He talks a bit about famous customers he’s served, including Patti Smith, who shares his fondness for Robert Louis Stevenson’s essays. Philip Larkin would come in, looking for first editions of his own books. He sold a copy of “Finnegans Wake” to Johnny Depp, who was “trying incredibly hard not to be recognized and with predictably comic results.”
He observes that librarians seem to hate books, eager as they are to perforate and stamp them. He is taught by a good bookseller how to polish books: “Use your fingers, it is the softest leather you can ever find.”
I am not a collector, not really, because I can’t afford to be, but also because I write in my books and bend their spines. I’m with Rachel Cusk, who wrote: “I treat my books like I treat my shoes: The more I love them, the shoddier they become.”

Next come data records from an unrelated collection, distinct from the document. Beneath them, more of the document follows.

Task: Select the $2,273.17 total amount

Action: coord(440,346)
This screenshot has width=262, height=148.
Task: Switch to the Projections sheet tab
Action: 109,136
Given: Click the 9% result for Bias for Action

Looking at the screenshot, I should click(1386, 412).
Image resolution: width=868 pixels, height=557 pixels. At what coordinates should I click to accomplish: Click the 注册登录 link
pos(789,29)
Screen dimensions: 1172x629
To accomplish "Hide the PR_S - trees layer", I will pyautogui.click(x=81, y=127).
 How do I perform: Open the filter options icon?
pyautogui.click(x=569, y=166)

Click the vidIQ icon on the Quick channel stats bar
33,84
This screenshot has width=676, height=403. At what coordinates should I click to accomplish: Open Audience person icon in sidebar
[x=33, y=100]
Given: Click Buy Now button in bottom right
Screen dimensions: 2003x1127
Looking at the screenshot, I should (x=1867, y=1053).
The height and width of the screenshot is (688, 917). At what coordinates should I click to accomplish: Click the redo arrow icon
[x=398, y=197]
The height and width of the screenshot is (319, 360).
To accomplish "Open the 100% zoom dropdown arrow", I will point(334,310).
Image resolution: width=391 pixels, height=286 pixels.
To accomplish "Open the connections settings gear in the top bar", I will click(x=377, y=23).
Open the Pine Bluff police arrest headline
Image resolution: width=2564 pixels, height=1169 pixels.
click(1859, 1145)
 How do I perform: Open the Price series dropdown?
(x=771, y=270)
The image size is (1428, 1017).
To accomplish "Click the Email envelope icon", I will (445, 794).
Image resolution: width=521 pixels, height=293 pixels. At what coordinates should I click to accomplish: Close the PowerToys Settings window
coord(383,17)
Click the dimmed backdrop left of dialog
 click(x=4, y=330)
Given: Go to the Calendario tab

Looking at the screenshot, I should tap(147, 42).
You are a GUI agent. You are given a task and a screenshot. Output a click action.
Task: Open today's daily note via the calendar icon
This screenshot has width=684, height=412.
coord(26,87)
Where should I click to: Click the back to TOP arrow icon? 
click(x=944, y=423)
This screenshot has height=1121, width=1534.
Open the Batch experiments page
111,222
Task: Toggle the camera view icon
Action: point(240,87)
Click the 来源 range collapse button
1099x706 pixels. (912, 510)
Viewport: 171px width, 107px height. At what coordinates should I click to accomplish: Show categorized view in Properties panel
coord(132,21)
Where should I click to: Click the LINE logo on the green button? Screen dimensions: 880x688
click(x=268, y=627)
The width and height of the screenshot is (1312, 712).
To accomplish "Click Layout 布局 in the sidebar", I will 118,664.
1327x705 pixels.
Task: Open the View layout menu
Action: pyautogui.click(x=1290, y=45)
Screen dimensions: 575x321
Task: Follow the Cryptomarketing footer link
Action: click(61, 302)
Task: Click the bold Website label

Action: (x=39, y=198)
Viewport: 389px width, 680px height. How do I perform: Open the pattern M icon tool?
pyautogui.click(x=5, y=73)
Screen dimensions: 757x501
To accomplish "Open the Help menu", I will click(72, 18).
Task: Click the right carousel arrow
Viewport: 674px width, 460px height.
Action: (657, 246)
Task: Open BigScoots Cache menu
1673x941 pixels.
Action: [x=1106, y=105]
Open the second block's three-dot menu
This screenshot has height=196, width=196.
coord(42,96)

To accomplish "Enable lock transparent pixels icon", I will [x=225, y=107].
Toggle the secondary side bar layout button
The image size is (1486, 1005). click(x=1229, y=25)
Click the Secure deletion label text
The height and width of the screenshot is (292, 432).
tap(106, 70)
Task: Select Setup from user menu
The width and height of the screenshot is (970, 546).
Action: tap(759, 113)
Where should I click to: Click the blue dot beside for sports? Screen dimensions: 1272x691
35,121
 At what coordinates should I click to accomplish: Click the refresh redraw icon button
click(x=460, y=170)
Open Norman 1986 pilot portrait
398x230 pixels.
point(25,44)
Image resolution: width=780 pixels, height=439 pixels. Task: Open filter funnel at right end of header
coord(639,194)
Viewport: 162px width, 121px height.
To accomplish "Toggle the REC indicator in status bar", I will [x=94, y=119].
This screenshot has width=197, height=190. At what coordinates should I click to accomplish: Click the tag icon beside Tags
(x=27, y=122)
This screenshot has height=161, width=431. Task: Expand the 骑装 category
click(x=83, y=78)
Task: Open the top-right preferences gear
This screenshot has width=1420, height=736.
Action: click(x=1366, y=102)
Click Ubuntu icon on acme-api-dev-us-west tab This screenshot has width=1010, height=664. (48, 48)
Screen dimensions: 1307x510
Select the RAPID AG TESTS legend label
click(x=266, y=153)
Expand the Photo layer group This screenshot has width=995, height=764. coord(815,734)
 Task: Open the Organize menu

Kociejowski points out that most book collectors are men, and they can emit offensive odors. “They are mostly to be avoided or else kept at a prophylactic distance; they tend to lack social graces and have alarming food regimes; their clothes are oddly tailored.” They tend to be unhappy. Once they seize upon their latest find, it’s on to the next one.
He recalls several important female collectors, including Wendy Rintoul and Valerie Eliot (the second wife of T.S. Eliot), and booksellers, notably Marguerite Cohn and Veronica Watts. He notes that female collectors are rarer because, sensibly, the words on the page tend to be more important to women than “the covers keeping the page in place.”
Like the kinds of bookstores Kociejowski admires, his book has a lot of nooks and crannies. Diversions spin into subsidiary diversions. With its looped intestines, this is not a book for everyone.
But it’s an account of a life well, happily and grouchily lived. “I am not a little proud,” he writes, “in declaring my instincts have served me well.”